> _What you have to do_: Reproduce verbatim the lines beginning with the line that contains "Tiếng Việt (233, 913)" and continuing through the line that contains "分享到... (658, 85)", including both of those lines.

Stored data entries
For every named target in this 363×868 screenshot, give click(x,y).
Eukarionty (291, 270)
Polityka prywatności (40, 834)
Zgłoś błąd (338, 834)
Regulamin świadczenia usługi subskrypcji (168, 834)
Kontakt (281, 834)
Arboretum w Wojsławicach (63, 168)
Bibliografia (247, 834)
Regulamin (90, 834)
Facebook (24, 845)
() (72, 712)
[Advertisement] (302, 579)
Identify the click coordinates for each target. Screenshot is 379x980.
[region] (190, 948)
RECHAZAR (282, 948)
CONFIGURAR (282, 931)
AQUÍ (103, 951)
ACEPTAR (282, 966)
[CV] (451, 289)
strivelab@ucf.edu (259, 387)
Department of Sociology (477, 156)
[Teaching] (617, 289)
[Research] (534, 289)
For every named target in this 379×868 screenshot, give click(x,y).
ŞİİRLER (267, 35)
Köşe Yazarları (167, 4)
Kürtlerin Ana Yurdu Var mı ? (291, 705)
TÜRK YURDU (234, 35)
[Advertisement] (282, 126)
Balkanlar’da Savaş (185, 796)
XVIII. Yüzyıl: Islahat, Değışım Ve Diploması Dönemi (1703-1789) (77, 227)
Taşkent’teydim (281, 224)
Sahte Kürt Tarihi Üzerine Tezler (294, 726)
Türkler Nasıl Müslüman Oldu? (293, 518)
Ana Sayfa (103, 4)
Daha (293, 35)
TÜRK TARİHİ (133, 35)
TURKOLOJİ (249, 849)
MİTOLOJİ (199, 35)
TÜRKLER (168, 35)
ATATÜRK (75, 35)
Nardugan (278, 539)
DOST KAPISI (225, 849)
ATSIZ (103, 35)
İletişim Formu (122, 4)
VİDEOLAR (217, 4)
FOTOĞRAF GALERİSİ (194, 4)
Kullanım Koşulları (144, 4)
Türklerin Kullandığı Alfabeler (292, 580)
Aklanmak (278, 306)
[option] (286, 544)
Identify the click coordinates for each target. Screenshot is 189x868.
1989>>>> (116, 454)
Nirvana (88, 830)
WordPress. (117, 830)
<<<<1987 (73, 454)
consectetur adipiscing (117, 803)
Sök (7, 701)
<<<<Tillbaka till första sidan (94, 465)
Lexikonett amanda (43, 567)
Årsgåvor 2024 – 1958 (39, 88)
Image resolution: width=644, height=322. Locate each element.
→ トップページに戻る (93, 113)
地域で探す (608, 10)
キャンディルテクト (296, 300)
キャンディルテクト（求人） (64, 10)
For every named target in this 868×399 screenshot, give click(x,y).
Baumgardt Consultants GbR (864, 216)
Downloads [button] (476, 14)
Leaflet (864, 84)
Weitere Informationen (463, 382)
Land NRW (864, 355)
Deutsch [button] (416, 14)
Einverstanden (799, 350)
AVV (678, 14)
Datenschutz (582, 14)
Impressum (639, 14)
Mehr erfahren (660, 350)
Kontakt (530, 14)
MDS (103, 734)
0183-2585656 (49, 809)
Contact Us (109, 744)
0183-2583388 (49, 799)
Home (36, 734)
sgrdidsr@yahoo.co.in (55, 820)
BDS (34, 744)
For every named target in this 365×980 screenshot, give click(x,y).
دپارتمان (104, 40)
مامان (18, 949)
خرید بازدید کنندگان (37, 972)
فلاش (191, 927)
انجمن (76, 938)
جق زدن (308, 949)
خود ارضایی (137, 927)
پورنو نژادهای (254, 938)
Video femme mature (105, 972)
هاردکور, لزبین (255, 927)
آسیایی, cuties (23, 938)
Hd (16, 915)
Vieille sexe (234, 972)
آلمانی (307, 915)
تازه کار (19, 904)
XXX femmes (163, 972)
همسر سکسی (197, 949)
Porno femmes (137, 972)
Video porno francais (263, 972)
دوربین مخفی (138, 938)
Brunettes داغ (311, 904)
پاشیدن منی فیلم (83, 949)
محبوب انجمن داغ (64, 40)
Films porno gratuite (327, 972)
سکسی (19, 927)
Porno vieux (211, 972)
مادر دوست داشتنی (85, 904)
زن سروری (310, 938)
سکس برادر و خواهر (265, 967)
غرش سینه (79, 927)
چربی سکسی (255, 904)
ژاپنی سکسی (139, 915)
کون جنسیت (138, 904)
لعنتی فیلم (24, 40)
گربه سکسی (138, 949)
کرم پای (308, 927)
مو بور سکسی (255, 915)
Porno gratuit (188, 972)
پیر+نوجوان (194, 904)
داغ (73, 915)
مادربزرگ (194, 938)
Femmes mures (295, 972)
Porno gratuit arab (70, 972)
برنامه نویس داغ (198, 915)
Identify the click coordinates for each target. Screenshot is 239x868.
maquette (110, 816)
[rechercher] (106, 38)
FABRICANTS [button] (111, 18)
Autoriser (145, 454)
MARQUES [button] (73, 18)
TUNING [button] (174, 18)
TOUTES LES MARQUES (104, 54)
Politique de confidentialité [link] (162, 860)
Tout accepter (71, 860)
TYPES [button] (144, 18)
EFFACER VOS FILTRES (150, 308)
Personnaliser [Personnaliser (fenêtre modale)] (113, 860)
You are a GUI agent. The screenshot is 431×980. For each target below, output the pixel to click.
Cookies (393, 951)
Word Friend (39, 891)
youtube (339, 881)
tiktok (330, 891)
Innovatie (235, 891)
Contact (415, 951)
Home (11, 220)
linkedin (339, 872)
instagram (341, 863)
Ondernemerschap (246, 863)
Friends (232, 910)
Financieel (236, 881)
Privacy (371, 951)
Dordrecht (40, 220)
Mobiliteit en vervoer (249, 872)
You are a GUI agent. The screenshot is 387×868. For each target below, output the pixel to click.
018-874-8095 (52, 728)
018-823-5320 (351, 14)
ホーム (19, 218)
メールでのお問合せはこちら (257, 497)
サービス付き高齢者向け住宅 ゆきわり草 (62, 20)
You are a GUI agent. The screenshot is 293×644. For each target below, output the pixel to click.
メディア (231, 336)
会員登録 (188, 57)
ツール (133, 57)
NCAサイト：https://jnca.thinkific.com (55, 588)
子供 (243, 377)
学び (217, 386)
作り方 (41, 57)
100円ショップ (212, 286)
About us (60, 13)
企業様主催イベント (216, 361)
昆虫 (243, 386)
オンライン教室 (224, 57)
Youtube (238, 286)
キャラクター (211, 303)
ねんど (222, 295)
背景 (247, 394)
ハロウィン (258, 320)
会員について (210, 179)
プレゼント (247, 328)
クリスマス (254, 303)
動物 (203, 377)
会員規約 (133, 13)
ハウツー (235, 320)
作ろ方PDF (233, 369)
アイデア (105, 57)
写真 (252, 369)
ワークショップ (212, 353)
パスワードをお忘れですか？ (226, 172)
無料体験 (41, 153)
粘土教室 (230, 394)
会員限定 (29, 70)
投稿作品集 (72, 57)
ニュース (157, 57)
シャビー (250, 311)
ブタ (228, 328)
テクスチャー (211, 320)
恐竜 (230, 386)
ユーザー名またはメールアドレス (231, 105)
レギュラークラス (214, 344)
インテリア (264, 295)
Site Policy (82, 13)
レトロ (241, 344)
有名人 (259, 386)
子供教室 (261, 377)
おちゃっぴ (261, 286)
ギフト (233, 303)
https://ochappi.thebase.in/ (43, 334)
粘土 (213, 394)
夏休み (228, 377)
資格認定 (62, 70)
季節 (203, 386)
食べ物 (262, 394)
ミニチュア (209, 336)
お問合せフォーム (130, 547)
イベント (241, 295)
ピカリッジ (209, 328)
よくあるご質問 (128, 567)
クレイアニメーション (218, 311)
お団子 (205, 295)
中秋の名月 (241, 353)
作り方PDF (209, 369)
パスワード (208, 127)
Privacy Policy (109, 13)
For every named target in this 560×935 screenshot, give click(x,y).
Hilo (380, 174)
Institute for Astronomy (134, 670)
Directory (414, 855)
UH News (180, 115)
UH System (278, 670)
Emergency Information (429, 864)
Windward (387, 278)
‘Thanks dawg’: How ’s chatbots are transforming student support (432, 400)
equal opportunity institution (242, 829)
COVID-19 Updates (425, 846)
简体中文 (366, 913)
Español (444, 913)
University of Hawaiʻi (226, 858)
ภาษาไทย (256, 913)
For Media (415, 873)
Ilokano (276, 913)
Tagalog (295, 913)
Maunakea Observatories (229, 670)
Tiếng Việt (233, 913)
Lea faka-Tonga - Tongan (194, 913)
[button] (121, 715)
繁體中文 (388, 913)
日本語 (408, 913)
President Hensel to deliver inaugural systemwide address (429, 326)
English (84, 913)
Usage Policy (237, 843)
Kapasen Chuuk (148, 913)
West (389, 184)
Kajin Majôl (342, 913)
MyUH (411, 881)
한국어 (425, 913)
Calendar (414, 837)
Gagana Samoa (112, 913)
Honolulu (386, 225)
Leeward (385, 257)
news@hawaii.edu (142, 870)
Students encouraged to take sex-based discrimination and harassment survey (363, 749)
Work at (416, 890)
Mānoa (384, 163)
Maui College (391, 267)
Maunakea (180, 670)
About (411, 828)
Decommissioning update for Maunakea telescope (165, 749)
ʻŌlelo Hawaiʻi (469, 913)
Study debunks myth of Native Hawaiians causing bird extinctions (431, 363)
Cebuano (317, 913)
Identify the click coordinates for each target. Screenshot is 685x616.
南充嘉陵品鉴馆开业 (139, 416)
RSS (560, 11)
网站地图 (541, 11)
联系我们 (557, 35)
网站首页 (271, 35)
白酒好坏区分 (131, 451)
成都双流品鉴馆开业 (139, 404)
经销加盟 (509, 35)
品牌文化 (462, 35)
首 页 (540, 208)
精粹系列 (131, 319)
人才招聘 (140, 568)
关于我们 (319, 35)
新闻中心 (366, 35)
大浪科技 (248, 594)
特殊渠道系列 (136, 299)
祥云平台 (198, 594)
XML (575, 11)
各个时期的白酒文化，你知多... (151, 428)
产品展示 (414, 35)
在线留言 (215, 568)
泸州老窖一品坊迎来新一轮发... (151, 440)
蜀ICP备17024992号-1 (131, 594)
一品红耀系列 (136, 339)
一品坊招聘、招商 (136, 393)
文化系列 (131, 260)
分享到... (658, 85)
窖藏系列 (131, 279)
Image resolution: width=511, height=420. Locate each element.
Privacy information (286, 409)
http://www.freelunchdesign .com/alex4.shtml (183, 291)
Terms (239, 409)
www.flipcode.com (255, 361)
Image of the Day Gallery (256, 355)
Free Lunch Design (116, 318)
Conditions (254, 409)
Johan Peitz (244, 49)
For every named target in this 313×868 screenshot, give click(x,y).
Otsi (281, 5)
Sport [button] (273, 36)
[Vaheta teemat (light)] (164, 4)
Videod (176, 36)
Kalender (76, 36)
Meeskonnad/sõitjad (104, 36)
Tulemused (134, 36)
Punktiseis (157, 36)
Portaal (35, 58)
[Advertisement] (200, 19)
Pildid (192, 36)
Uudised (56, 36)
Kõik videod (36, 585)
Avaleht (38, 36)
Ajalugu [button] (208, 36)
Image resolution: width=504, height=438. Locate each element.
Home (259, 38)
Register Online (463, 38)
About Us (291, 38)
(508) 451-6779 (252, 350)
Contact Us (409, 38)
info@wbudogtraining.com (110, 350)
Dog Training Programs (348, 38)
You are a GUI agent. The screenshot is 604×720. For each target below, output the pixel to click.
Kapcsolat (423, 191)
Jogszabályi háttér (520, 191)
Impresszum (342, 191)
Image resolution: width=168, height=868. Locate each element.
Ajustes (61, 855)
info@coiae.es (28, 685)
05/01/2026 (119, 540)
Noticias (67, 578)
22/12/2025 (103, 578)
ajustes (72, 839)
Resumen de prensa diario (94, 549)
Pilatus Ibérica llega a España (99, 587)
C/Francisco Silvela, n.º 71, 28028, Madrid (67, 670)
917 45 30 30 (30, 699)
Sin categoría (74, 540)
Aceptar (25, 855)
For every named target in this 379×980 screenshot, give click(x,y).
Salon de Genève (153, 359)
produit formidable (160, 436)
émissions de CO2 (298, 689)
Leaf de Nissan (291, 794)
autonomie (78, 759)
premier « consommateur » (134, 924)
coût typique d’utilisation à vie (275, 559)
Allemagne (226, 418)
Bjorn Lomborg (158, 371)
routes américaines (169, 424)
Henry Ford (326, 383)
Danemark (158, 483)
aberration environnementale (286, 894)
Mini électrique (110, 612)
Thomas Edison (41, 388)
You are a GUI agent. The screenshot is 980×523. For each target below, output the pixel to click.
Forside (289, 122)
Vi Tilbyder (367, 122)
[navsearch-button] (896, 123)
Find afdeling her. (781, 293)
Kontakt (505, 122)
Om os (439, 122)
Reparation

> _Written answer_:
Tiếng Việt (233, 913)
Lea faka-Tonga - Tongan (194, 913)
[button] (121, 715)
繁體中文 (388, 913)
日本語 (408, 913)
President Hensel to deliver inaugural systemwide address (429, 326)
English (84, 913)
Usage Policy (237, 843)
Kapasen Chuuk (148, 913)
West (389, 184)
Kajin Majôl (342, 913)
MyUH (411, 881)
한국어 (425, 913)
Calendar (414, 837)
Gagana Samoa (112, 913)
Honolulu (386, 225)
Leeward (385, 257)
news@hawaii.edu (142, 870)
Students encouraged to take sex-based discrimination and harassment survey (363, 749)
Work at (416, 890)
Mānoa (384, 163)
Maui College (391, 267)
Maunakea (180, 670)
About (411, 828)
Decommissioning update for Maunakea telescope (165, 749)
ʻŌlelo Hawaiʻi (469, 913)
Study debunks myth of Native Hawaiians causing bird extinctions (431, 363)
Cebuano (317, 913)
Identify the click coordinates for each target. Screenshot is 685x616.
南充嘉陵品鉴馆开业 (139, 416)
RSS (560, 11)
网站地图 (541, 11)
联系我们 (557, 35)
网站首页 (271, 35)
白酒好坏区分 (131, 451)
成都双流品鉴馆开业 (139, 404)
经销加盟 (509, 35)
品牌文化 (462, 35)
首 页 (540, 208)
精粹系列 (131, 319)
人才招聘 (140, 568)
关于我们 (319, 35)
新闻中心 (366, 35)
大浪科技 (248, 594)
特殊渠道系列 (136, 299)
祥云平台 (198, 594)
XML (575, 11)
各个时期的白酒文化，你知多... (151, 428)
产品展示 (414, 35)
在线留言 (215, 568)
泸州老窖一品坊迎来新一轮发... (151, 440)
蜀ICP备17024992号-1 (131, 594)
一品红耀系列 (136, 339)
一品坊招聘、招商 (136, 393)
文化系列 (131, 260)
分享到... (658, 85)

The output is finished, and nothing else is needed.